DESCRIPTION OF THE TASK. Substitute "screen capture" for "screenshot" in the entries from the line with "You are a GUI" up to and including the line with "pyautogui.click(x=197, y=436)", and leave everything else unchanged. Give back only those lines, without the pictures.

RECORDS.
^^^^^^^^

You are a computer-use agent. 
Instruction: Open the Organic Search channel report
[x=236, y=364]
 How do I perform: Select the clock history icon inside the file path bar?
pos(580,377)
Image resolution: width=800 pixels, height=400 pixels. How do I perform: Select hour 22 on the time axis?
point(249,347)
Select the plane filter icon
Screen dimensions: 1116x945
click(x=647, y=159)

^^^^^^^^

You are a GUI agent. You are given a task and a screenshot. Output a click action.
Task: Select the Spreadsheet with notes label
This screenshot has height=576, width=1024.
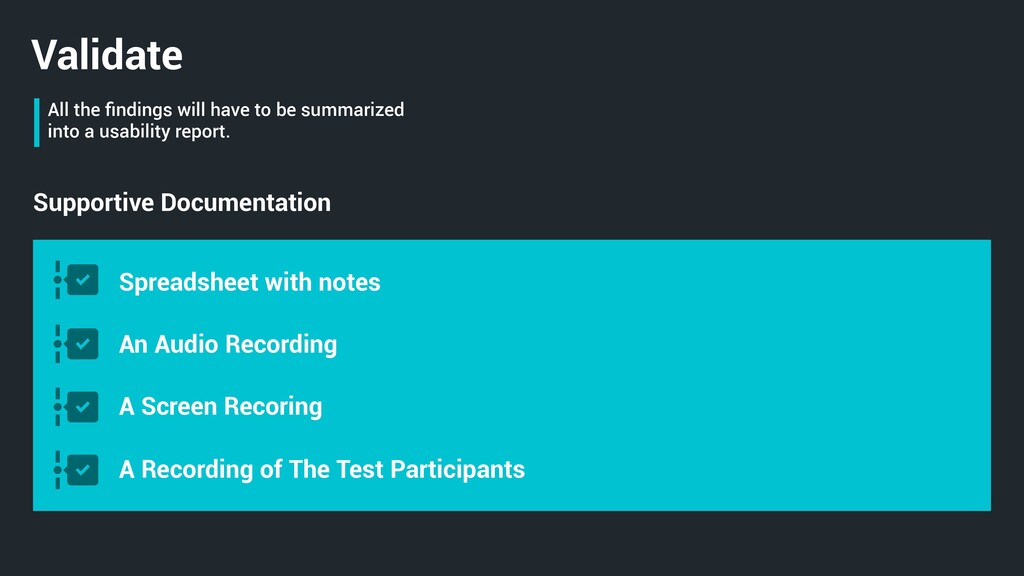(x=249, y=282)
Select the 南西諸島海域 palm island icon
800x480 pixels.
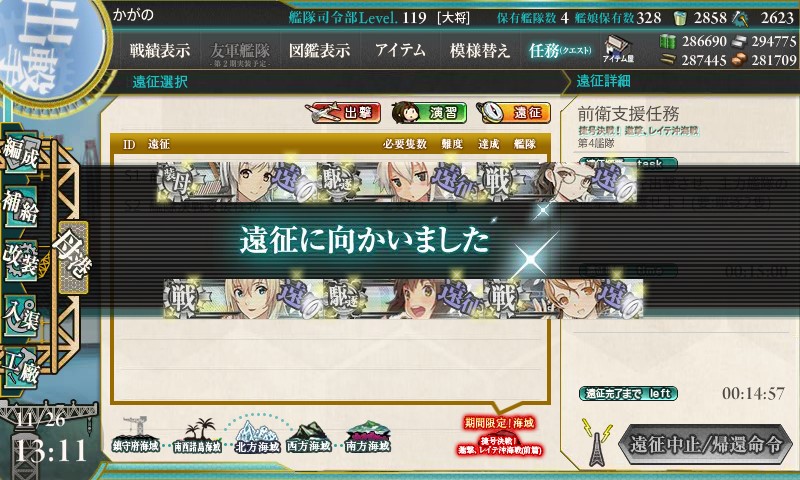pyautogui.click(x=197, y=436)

^^^^^^^^

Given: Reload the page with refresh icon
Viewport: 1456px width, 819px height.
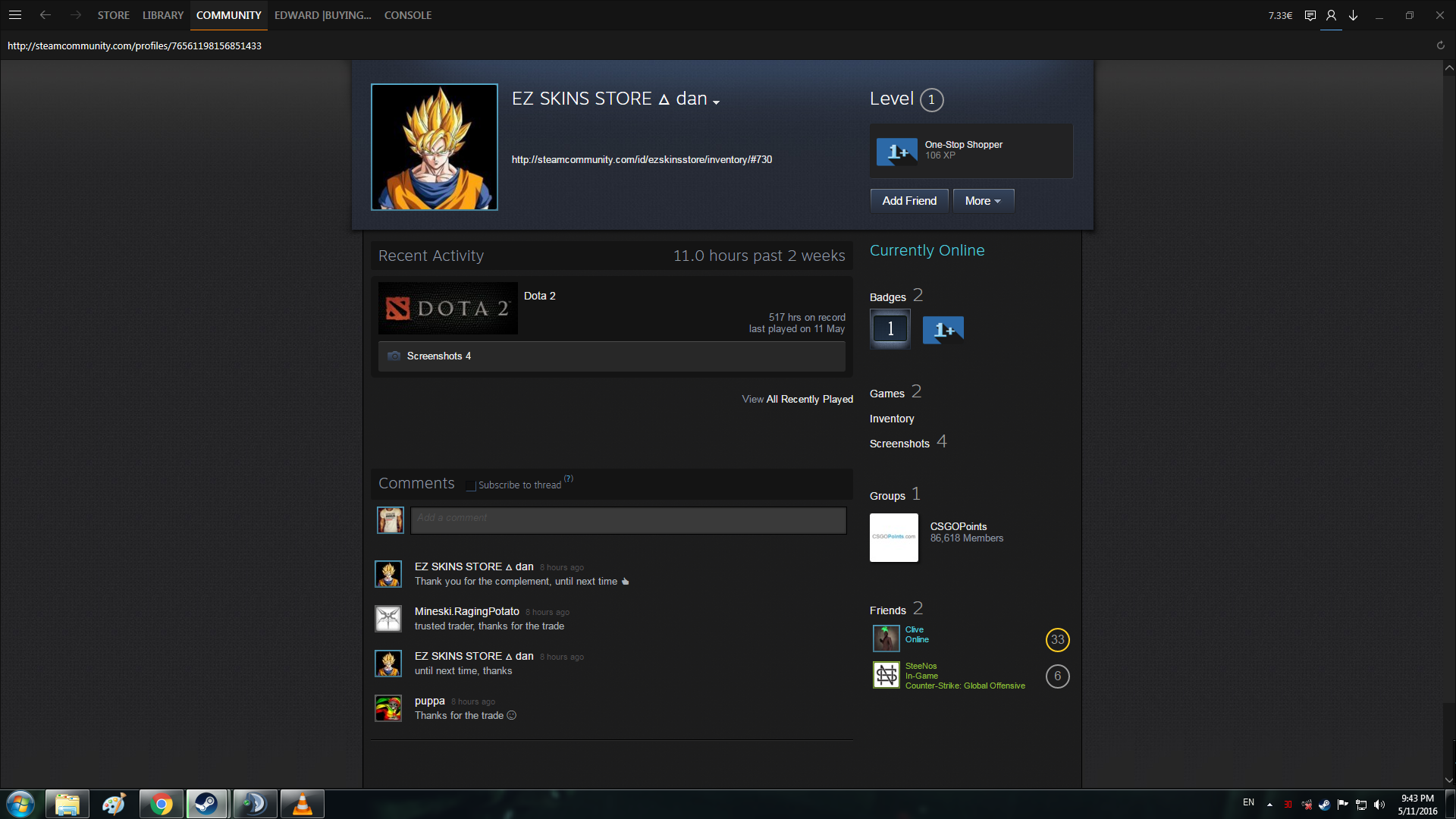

^^^^^^^^

SOLUTION BELOW.
You are a GUI agent. You are given a task and a screen capture. Output a click action.
Task: Select the Spreadsheet with notes label
This screen capture has height=576, width=1024.
(x=249, y=282)
Select the 南西諸島海域 palm island icon
800x480 pixels.
pyautogui.click(x=197, y=436)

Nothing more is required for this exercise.